Please set down, word for word, everything in the parallel loop discussion below from "The current interface is" down to "used only once.".
━━━━━ QUOTED PASSAGE
[Core] Parallel Loop with Generic Reduction #12195

matekelemen · 2024-03-16T22:59:52Z

Changes

Add a parallel for loop with thread local storage and an extra functor that performs reduction on each storage in a single thread after it finished its chunk of the loop.

This allows defining reductions on the fly, allowing for the implementation of more complex logic without overpopulating reduction_utilities.

Example

An example for usage is building a set "in parallel". Each thread computes part of the set, which then gets unified into the final one during reduction. The following example collects every round number between 0 and 99:

// --- Core Includes ---
#include "utilities/parallel_utilities.h" // block_for_each

// --- STL Includes ---
#include <unordered_set> // unordered_set
#include <numeric> // iota
#include <vector> // vector
#include <iostream> // cout


int main(){
    using Container = std::vector<int>;

    // Construct a range of integers between 0 and 99
    Container container(1e2);
    std::iota(container.begin(), container.end(), 0);

    // Define the thread-local storage
    using TLS = std::unordered_set<Container::value_type>;
    TLS round_numbers;
    
    // Perform the loop and reduction
    Kratos::block_for_each(
        container,
        round_numbers,
        [](Container::value_type Value, TLS& rTls) -> void {
            if (!(Value % 10)) rTls.insert(Value);
        },
        [&round_numbers](TLS& rTls) mutable -> void {
            for (auto item : rTls) round_numbers.insert(item);
        }
    );

    // Print the unified results
    for (auto item : round_numbers) {
        std::cout << item << "\n";
    }
}

Possible output:

philbucher

Not sure how I feel abt this TBH

You replace the reductor by an extra lambda function if I understand right?

You could easily do the example you mention with the existing interface

Do you have a usecase where the existing one doesn't work?

matekelemen · 2024-03-17T13:55:49Z

You replace the reductor by an extra lambda function if I understand right?

more or less yes. The key is that the lambda function is an instance the user creates at the location of the loop, while existing reductions are instantiated in for_each, and thus cannot refer to local state.

You could easily do the example you mention with the existing interface

Do you have a usecase where the existing one doesn't work?

The current interface is general enough to allow doing mostly anything, but it's ill-suited for a couple of applications.

One gripe I have with it is that you need to define a class for every kind of reduction. If your reduction is highly specific to your problem, you'd basically have to define a class that gets used only once.

However, the major issue is what I mentioned earlier: reductions cannot store local state (reference local variables), nor do they support thread local storage. So the only way of getting local state into the reduction is via the return value of the parallel function. This is extremely hackish and I would immediately block any PR that tried doing this.

For example, take the inverse of the problem in the example: you have an existing set of integers between 0 and 99, and you want to remove all round numbers that appear in the range you're looping over. With the current interface, you'd have to capture the existing set in the functor and forward the pointer in its return value ...
━━━━━━━━━━
━━━━━ DATASET EXTRACT
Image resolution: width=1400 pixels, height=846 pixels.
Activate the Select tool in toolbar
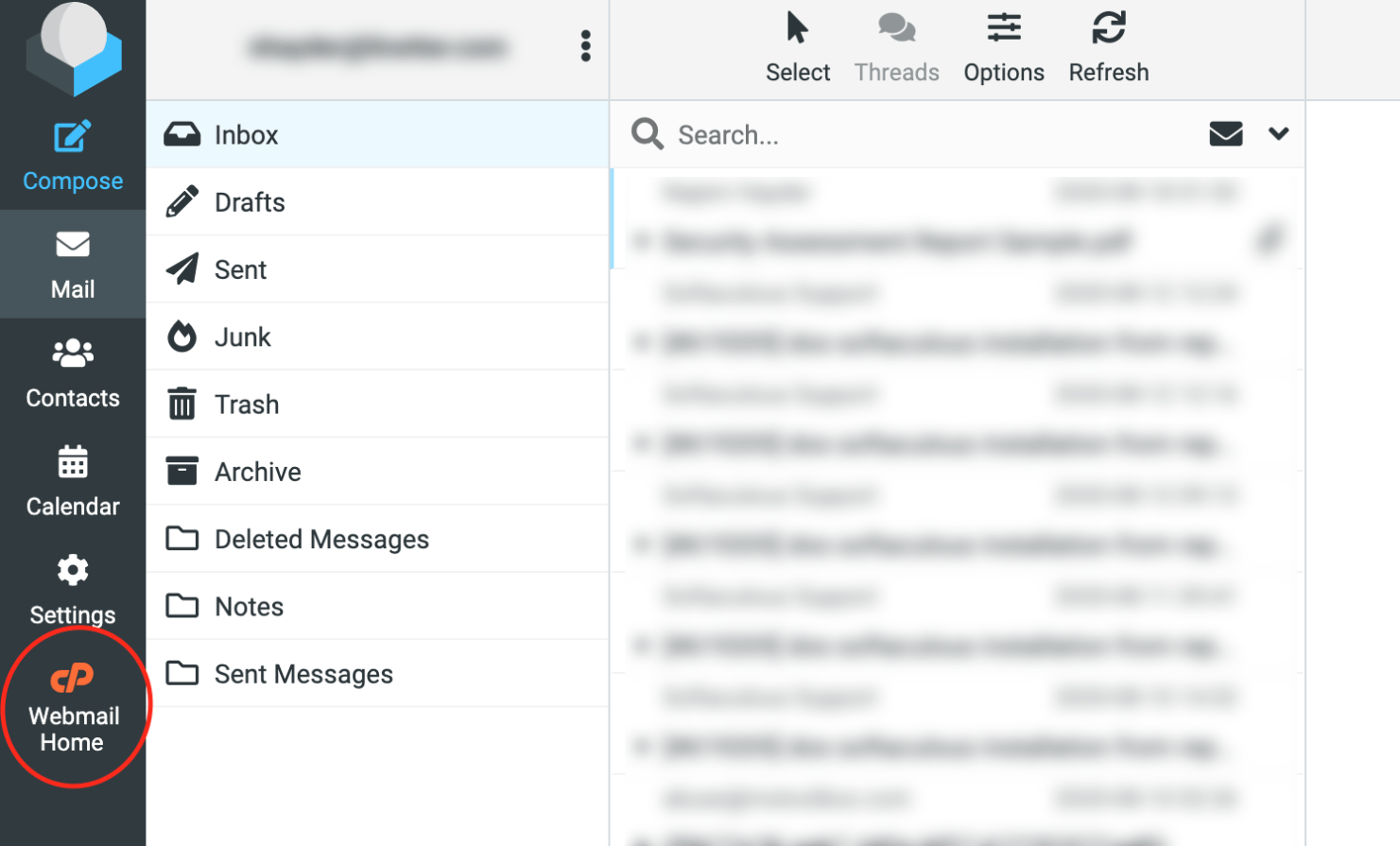[797, 29]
━━━━━━━━━━
> [SOLUTION BELOW]:
The current interface is general enough to allow doing mostly anything, but it's ill-suited for a couple of applications.

One gripe I have with it is that you need to define a class for every kind of reduction. If your reduction is highly specific to your problem, you'd basically have to define a class that gets used only once.